You DO NOT have the right, with respect to psychotherapy notes, to information compiled as related to pending civil, criminal or administrative actions or proceedings.
Family Counseling Service may also deny access for other reasons for which a patient can seek review. These restrictions are:
When a licensed health care professional has determined that such access is reasonably likely to endanger the life or physical safety of the client or another person,
If the information identifies another individual who is not a health care professional, an a licensed health care professional has determined that such access is reasonably likely to cause substantial harm to such other person, or
If the person requesting access is the client’s personal representative and the health care professional determines that such access is reasonably likely to cause substantial harm to the client or another person.
(2) You have the right to request a restriction of your protected health information. You may make a written request for Family Counseling Service not to use or disclose any part of your protected health information for the purposes of providing services, payment, or healthcare operations. Your request must state the specific restriction requested and to whom you want the restriction to apply.
Family Counseling Service is not required to agree to a restriction that you may request. If FCS does agree to the requested restriction, FCS may not use or disclose your protected health information in violation of that restriction unless it is needed to provide emergency services. You may discuss any restriction you wish to request with your counselor. You may request a restriction by giving a written request to your counselor or to the privacy officer.
(3) You have the right to request to receive confidential communications from FCS by alternative means or at an alternative location. FCS will accommodate reasonable requests. FCS will not request an explanation from you as to the basis for the request. You may give a written request to your counselor or our office staff.
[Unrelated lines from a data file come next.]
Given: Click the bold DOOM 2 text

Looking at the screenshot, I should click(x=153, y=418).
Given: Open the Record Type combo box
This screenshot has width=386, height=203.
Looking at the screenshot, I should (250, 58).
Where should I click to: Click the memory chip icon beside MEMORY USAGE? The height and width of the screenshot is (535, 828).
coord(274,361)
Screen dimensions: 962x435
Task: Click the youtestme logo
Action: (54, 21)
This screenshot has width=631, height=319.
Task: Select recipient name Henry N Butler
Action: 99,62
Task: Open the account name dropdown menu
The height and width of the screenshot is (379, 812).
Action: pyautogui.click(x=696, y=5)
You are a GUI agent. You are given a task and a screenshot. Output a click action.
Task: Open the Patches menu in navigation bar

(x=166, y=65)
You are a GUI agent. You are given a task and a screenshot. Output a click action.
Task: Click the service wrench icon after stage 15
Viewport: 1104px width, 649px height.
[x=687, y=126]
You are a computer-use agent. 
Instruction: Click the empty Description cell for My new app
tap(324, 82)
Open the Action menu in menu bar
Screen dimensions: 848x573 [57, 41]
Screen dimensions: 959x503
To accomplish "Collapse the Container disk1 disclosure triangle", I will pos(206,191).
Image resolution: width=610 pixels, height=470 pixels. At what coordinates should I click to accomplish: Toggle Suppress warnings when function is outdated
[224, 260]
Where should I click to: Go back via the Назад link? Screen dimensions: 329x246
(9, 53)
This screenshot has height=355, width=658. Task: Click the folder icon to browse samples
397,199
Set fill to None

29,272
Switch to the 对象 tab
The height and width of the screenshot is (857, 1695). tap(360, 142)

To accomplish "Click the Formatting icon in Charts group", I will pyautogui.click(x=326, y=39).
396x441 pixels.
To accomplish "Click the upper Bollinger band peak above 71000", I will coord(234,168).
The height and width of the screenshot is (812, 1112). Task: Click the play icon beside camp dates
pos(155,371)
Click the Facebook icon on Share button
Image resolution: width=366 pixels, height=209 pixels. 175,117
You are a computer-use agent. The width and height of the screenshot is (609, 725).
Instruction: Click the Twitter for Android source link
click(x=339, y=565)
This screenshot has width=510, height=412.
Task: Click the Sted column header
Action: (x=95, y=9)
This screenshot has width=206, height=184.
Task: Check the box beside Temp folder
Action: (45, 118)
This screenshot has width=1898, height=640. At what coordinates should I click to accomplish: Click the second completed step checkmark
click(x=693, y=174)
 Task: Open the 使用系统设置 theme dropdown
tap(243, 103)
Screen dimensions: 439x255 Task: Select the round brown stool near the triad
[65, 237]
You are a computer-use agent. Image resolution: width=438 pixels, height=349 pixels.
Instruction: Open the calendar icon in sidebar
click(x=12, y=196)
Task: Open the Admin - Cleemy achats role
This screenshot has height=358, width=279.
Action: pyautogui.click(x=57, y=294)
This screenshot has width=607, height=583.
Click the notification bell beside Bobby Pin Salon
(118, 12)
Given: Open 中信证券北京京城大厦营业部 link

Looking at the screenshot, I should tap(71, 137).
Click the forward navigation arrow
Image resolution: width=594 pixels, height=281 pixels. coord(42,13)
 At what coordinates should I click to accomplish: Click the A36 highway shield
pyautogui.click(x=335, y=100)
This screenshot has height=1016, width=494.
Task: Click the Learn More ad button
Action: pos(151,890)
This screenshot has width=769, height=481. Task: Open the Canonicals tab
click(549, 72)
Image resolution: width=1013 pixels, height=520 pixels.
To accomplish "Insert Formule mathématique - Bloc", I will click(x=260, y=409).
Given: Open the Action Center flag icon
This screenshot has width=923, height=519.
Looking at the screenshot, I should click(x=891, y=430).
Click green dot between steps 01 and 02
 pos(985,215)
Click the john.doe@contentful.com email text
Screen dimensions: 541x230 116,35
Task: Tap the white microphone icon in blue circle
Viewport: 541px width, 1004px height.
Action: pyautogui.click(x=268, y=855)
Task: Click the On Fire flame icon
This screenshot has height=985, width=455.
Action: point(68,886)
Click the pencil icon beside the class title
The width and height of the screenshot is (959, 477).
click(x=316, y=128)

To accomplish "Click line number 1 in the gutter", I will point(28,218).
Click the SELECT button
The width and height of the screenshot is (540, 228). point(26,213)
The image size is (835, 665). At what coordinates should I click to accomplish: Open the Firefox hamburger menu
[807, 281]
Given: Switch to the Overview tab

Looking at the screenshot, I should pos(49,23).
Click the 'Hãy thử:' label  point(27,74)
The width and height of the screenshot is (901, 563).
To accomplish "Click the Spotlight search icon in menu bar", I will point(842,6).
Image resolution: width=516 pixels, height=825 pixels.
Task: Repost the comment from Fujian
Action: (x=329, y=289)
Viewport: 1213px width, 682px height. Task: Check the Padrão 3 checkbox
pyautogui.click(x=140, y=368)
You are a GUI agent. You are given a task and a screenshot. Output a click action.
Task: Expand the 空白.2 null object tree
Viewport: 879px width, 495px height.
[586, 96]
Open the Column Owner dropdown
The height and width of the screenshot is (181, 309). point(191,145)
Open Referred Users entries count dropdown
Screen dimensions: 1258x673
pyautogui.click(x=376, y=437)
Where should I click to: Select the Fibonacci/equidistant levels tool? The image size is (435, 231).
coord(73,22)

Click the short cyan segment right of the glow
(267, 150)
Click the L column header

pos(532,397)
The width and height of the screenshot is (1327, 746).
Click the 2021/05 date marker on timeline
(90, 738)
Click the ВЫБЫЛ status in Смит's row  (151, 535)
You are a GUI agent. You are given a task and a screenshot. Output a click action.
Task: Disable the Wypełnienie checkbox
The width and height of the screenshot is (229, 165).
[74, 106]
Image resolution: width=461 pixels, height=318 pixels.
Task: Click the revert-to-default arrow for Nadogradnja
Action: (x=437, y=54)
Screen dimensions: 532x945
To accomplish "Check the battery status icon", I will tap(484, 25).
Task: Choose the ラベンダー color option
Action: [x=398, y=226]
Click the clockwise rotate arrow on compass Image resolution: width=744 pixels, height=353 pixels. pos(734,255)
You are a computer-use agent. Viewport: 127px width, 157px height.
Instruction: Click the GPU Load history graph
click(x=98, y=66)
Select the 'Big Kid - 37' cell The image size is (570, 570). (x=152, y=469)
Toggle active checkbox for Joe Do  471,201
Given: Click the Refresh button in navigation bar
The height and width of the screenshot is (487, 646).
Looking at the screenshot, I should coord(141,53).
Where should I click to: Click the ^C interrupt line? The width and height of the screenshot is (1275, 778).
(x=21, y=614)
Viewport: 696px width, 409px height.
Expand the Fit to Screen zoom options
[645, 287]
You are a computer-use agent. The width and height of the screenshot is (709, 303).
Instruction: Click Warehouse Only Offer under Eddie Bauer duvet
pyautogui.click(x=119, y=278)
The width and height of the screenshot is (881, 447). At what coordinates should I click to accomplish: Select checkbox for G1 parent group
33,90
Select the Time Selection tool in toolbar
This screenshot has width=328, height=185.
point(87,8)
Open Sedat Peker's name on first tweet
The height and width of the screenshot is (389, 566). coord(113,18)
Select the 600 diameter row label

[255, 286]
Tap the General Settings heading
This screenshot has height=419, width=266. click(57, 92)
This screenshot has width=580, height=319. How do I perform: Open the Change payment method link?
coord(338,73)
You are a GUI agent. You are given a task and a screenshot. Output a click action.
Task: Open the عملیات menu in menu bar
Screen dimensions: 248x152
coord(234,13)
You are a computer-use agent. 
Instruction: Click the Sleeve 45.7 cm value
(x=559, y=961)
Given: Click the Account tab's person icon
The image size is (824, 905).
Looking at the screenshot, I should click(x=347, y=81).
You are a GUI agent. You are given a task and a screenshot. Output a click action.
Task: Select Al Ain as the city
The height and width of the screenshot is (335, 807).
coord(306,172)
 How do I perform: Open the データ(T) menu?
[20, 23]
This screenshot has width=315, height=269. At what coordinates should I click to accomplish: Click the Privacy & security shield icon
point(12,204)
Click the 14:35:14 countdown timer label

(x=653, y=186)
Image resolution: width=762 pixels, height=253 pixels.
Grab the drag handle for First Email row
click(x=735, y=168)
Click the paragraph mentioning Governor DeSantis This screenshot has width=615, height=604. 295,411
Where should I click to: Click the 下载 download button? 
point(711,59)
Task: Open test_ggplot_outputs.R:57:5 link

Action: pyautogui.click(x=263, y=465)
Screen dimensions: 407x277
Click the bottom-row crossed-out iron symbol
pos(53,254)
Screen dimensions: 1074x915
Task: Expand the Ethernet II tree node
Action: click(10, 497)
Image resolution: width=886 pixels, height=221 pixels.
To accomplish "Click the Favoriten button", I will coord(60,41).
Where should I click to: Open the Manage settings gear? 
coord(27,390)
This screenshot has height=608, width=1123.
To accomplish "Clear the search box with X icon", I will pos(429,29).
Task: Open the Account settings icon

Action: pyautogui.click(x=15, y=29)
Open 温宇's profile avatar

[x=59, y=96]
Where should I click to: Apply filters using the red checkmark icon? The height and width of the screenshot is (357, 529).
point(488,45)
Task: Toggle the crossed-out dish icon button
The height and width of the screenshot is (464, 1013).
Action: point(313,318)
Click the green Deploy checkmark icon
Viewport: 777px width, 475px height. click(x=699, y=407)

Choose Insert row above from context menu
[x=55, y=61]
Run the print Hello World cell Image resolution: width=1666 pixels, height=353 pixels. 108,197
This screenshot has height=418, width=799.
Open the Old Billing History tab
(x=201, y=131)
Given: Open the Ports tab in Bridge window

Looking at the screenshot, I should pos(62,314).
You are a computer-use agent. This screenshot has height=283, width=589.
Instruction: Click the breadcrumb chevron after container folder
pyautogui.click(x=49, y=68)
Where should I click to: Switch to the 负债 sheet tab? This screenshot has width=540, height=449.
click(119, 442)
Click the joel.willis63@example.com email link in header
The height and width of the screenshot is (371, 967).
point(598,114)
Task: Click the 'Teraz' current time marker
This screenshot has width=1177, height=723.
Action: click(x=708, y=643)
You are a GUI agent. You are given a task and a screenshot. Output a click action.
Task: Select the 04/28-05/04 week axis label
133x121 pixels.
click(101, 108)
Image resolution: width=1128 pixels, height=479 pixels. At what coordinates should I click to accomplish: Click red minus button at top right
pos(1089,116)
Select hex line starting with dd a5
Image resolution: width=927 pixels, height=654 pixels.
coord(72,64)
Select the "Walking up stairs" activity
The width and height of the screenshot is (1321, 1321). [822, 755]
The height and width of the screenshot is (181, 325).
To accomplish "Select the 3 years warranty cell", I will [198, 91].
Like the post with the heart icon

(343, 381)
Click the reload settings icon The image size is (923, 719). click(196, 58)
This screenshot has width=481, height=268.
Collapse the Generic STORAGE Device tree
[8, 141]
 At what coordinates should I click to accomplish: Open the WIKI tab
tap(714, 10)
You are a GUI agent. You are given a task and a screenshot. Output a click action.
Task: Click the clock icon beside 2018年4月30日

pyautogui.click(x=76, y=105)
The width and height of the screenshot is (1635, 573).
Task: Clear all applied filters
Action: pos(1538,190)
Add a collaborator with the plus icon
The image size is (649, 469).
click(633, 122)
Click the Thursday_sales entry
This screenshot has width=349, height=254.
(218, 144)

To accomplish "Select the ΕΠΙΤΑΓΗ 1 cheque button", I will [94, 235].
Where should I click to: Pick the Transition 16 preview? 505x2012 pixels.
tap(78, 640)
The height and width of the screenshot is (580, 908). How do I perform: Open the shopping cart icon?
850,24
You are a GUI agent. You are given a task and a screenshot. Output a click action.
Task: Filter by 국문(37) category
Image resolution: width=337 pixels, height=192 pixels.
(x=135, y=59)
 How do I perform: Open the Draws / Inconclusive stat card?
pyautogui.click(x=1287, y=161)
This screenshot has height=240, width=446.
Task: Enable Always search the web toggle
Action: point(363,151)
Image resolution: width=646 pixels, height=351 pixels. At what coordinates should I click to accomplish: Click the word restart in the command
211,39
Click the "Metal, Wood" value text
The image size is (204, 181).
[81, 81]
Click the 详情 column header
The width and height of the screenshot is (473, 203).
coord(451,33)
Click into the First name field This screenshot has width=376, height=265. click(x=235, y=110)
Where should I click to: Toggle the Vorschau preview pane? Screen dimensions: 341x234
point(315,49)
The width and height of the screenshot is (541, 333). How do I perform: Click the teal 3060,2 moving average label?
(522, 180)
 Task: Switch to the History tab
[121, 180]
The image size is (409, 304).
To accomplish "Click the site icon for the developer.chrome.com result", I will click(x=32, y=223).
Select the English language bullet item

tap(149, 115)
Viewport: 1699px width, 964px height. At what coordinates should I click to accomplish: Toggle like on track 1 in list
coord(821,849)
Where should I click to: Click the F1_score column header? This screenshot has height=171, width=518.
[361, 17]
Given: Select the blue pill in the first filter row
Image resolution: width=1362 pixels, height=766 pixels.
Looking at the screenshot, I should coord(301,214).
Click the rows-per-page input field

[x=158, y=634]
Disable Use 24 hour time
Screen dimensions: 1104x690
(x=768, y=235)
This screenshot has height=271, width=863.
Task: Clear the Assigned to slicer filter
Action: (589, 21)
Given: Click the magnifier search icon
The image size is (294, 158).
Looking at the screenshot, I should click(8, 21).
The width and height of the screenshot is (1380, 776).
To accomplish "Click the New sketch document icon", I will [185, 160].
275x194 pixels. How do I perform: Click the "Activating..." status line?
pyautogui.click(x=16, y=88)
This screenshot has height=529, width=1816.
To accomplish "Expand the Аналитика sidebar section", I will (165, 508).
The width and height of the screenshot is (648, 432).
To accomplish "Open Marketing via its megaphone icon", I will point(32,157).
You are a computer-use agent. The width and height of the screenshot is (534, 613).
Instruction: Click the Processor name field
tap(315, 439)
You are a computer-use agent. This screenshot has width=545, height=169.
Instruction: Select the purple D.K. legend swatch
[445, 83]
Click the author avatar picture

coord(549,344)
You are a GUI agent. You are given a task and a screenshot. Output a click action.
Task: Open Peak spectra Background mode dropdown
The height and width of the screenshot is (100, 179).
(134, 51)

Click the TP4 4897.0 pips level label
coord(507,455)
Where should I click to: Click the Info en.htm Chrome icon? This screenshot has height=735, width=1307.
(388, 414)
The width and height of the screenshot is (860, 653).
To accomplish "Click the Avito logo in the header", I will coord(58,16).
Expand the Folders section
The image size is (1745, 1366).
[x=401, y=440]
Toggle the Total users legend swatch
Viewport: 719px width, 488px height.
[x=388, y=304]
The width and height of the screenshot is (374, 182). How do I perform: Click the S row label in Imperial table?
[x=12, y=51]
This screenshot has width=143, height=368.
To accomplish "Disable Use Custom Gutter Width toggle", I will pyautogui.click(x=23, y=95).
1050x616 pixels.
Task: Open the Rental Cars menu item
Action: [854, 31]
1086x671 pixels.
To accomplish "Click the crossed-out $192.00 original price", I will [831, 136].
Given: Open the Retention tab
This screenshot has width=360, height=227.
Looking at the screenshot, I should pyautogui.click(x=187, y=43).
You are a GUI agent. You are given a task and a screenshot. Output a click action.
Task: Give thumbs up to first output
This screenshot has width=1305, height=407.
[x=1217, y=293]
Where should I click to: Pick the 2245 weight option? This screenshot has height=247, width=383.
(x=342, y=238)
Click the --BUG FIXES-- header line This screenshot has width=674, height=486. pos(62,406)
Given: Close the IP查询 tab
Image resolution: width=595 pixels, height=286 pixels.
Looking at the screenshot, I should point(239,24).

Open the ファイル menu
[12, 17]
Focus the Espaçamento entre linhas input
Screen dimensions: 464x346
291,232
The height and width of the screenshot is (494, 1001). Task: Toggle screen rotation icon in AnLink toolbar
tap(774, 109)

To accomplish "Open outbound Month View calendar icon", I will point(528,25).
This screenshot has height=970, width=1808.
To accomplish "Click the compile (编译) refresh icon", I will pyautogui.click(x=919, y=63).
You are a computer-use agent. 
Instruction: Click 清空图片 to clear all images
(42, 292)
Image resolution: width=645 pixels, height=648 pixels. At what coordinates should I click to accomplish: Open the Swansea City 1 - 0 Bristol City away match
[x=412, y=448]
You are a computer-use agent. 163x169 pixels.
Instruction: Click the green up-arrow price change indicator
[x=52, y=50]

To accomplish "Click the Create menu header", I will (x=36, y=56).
(4) You may have the right to have your counselor amend your protected health information. This means you may request an amendment of our information about you as long as FCS maintains such information. In certain cases, FCS may deny your request for amendment. If FCS denies your request for amendment, you have the right to file a statement of disagreement with FCS and FCS may prepare a rebuttal to your statement and will provide you with a copy of any such rebuttal. Please speak with your counselor or the privacy officer about questions regarding amendments to your protected health information.
(5) You have the right to receive an accounting of certain disclosures FCS has made of your protected health information. This right applies to disclosures for purposes other than providing services, payment or healthcare operations as described in this Notice of Privacy Practices. It excludes disclosures FCS may have made to you or to family members or friends involved in counseling with you or disclosures made for notification purposes.
(6) You have the right to obtain a paper copy of this notice from FCS, upon request, even if you have agreed to accept this notice electronically.
You may complain to FCS or to the Secretary of Health and Human Services if you believe your privacy rights have been violated by FCS. You may file a complaint with FCS by notifying our privacy officer of your complaint. FCS will not retaliate against you for filing a complaint.
You may contact our privacy officer, Larry Deavers, at 752-2504 or firstname.lastname@example.org for further information about the complaint process.
This notice was updated and becomes effective on February 14, 2020.